No habría que minimizar la reacción de los vecinos de Ayres del Pilar. Lo que hicieron ayer, como bien aclaró Federico Andahazi en Mirá, no fue un escrache, sino el ejercicio al derecho a vivir en paz, lejos de individuos procesados y condenados por la justicia en varios hechos de corrupción. Lázaro Baéz, que pasó de gerente de banco a megamultimillonario en poco tiempo, estuvo detenido con prisión preventiva durante cuatro años y cinco meses. El Tribunal Oral Federal número 4 le otorgó la prisión domiciliaria, cumpliendo una orden expresa de la Cámara Federal de Casación Penal.
La Cámara lo dispuso considerando el tiempo que llevaba preso sin condena, el hecho de que dos fiscales no se opusieran a su libertad y que ya le había sido concedido el arresto domiciliario antes.

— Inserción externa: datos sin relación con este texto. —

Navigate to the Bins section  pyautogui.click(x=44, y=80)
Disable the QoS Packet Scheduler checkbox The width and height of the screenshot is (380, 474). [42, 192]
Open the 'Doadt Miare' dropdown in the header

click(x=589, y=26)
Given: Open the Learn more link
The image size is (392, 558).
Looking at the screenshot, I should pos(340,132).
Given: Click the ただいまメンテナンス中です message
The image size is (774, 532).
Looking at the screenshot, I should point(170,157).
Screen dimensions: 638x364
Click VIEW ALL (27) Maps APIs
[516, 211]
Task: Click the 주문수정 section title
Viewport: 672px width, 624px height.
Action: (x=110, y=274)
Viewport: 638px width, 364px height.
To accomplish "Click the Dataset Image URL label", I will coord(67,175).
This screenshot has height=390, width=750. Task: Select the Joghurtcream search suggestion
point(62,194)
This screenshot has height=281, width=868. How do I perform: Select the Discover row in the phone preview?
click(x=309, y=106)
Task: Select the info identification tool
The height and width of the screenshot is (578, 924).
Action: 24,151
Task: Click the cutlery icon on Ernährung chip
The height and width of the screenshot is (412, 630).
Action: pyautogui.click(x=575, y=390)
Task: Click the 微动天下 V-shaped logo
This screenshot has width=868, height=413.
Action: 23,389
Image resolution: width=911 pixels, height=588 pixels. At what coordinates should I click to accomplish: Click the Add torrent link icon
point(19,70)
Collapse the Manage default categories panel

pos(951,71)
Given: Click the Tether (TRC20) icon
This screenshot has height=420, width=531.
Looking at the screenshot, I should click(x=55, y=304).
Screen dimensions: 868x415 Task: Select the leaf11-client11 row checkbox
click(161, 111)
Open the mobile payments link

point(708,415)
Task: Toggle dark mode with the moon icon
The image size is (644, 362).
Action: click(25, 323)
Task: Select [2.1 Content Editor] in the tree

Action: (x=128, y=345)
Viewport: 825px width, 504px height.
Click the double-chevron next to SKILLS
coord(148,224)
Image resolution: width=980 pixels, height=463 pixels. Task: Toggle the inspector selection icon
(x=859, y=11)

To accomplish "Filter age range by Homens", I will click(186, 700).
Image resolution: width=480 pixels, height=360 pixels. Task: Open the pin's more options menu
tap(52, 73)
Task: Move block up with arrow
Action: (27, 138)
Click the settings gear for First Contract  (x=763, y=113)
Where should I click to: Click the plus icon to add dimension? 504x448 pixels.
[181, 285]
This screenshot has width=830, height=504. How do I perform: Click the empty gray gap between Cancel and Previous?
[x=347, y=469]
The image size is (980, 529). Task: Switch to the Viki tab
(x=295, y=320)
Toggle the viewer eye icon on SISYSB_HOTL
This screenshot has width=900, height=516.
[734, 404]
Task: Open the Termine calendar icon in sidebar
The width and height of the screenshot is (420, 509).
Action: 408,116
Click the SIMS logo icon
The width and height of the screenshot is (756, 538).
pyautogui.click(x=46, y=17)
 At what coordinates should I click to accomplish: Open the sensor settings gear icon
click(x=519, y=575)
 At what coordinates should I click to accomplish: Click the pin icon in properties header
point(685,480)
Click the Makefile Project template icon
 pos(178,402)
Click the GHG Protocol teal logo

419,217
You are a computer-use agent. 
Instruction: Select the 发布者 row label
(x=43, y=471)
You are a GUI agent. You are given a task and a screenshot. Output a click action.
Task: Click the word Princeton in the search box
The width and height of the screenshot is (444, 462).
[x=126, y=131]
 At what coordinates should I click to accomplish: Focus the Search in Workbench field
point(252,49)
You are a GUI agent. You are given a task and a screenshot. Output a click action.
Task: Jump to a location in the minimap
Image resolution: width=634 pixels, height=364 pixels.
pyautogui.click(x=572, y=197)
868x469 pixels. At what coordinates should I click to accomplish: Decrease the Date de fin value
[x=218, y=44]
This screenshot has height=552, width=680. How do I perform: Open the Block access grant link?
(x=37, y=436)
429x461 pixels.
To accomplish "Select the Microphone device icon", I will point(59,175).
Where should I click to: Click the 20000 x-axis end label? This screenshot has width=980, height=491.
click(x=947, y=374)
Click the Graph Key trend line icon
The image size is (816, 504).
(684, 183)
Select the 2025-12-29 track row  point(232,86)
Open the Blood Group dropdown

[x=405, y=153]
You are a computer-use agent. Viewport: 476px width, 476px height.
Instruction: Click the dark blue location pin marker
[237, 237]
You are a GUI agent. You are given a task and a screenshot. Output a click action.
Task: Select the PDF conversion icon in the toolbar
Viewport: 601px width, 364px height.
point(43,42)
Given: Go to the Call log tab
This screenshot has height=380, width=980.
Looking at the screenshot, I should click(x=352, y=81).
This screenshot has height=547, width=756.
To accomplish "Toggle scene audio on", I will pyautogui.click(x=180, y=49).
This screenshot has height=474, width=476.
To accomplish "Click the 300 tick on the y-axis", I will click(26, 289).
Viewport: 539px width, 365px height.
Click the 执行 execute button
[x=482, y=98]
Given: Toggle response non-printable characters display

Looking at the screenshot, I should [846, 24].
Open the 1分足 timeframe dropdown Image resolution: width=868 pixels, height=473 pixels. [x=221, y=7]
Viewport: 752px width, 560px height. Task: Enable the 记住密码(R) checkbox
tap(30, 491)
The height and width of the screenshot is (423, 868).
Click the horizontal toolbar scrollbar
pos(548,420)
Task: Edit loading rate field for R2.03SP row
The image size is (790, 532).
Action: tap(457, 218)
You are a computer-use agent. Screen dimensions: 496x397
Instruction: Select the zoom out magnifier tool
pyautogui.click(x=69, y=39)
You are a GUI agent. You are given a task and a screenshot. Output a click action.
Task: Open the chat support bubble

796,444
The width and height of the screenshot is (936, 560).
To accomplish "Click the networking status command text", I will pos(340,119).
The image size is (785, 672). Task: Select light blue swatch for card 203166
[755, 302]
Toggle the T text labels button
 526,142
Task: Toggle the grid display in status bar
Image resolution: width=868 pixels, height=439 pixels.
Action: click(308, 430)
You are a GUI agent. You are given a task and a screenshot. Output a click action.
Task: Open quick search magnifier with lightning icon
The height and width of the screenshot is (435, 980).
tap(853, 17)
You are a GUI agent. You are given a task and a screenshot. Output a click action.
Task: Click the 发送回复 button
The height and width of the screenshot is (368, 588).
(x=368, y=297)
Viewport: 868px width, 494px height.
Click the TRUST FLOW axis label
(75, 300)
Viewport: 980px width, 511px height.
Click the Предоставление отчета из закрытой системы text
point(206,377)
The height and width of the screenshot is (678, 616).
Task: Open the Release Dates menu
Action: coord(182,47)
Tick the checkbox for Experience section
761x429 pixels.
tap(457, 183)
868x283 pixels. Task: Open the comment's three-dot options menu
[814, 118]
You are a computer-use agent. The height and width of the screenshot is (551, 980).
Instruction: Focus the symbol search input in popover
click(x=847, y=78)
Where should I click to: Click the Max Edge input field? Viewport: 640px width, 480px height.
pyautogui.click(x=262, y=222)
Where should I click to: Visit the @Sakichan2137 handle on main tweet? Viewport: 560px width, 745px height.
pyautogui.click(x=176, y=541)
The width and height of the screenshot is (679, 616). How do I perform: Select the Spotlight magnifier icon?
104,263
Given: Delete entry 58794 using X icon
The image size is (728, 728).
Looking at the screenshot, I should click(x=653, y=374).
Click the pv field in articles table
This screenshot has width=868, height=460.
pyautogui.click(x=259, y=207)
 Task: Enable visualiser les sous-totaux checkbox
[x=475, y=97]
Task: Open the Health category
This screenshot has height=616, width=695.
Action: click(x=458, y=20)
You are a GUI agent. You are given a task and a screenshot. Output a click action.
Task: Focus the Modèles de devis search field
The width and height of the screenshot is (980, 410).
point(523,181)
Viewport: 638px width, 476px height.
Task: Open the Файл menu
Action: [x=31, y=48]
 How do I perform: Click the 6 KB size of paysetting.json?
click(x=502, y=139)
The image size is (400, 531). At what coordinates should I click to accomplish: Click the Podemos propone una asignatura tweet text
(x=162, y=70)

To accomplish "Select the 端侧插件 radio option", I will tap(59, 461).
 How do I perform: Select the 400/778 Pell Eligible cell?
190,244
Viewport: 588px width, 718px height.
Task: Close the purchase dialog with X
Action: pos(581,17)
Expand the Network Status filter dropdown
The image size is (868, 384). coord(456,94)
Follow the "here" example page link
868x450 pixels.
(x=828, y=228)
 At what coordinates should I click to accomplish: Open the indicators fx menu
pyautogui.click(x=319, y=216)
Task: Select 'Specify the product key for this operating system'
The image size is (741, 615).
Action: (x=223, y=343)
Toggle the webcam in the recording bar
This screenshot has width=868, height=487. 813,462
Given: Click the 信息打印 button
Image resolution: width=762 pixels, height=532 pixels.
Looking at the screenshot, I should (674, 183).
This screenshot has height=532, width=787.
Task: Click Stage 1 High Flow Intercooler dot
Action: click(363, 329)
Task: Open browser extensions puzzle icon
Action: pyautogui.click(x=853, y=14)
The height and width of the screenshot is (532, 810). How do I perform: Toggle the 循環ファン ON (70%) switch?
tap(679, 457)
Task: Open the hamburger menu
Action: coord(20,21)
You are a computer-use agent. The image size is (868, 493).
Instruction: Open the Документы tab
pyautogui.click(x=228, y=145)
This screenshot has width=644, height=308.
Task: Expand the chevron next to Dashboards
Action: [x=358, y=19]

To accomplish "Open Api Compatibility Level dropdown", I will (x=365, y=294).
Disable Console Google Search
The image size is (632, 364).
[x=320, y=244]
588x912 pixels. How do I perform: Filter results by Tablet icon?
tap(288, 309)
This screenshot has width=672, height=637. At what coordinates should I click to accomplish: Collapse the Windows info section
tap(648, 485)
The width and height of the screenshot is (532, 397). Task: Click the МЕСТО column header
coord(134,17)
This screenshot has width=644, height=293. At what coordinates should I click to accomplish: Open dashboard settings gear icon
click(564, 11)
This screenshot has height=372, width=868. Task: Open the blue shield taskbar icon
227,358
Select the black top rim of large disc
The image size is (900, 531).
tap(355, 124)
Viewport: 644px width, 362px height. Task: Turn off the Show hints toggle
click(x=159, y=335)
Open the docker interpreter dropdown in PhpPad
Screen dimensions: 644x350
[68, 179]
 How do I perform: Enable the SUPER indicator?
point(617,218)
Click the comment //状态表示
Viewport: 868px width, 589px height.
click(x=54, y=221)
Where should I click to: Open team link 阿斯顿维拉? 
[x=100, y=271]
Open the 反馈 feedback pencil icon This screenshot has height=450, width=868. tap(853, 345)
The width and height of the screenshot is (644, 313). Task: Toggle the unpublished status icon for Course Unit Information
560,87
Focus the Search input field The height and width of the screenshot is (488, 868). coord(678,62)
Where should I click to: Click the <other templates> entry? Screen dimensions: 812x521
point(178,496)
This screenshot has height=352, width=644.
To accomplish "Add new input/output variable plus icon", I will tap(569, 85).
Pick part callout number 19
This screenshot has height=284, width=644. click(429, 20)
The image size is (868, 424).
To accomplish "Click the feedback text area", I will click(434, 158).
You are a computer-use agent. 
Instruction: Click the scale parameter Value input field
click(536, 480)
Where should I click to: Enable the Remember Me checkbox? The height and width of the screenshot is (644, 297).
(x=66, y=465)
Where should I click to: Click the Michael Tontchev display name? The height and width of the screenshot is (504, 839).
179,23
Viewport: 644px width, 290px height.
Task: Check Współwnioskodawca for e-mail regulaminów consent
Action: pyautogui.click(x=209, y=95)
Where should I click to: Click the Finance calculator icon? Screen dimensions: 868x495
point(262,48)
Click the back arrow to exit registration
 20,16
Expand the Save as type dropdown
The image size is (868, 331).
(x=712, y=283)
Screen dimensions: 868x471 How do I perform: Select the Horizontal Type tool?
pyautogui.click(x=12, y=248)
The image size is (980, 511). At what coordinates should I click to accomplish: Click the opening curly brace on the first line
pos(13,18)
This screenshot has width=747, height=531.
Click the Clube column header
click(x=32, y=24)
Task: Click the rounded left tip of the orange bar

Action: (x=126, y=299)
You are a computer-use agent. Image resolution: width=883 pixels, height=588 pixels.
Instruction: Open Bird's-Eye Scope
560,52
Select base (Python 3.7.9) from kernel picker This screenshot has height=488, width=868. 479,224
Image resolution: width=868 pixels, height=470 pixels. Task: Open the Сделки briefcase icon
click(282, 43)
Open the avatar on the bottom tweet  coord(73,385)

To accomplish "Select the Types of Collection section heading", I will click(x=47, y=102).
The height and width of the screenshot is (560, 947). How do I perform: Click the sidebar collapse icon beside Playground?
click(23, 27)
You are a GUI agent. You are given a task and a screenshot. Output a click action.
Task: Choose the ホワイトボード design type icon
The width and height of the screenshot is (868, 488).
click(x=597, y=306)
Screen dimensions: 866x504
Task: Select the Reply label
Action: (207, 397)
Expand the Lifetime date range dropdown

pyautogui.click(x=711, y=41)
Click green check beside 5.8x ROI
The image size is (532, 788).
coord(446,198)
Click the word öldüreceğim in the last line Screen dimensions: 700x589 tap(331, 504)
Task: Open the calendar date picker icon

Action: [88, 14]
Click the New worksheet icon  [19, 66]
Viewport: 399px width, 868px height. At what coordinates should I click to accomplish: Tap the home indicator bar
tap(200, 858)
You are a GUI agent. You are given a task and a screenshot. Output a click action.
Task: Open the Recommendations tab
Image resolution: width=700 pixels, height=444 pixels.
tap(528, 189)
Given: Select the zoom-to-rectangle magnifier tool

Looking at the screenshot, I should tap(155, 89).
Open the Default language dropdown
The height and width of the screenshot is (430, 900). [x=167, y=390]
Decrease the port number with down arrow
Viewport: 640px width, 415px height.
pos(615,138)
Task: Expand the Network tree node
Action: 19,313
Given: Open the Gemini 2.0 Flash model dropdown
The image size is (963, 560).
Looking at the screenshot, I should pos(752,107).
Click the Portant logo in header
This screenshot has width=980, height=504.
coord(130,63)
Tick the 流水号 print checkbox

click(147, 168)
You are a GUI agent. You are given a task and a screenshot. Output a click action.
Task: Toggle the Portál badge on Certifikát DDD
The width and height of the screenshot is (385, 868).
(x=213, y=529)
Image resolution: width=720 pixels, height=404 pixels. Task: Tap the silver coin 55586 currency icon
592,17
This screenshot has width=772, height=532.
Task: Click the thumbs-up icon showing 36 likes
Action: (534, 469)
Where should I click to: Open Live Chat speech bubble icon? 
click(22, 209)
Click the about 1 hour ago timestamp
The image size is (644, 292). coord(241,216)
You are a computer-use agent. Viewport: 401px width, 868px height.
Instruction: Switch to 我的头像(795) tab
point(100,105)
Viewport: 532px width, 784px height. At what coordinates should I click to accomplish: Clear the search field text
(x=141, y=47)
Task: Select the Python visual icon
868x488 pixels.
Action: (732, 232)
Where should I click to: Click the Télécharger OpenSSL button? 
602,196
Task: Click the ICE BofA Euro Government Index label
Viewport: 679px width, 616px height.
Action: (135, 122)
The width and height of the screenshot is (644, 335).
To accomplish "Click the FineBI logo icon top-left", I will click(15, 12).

Es decir, si la justicia hubiera actuado con más celeridad, hoy Báez seguiría preso, o podría reinvindicar una eventual inocencia que sus abogados no alcanzaron a probar. Pero quien minimice lo que pasó ayer, en el ingreso de Ayres del Pilar, podría correr el mismo riesgo de quienes subestimaron el banderazo del último 17-A. La furia de los vecinos no es tanto contra Lázaro, sino contra lo que representa: la impunidad del poder.
El rechazo social no es solo contra Báez, sino también contra Cristina Fernández, quien intenta dar un golpe sui generis llevándose por delante al Parlamento, el sistema judicial y a los medios y periodistas críticos también. Es, además, un límite hacia el pacto no escrito de impunidad que arreglaron la vicepresidenta y Alberto Fernández, quien está perdiendo todos los días más votos, y se achica, bajo la sombra de una persona que no tiene frenos inhibitorios. Los que se esconden detrás de la pandemia para decir y hacer cualquier cosa, tarde o temprano pagarán, porque hay una parte de la sociedad que los está mirando con cuidado.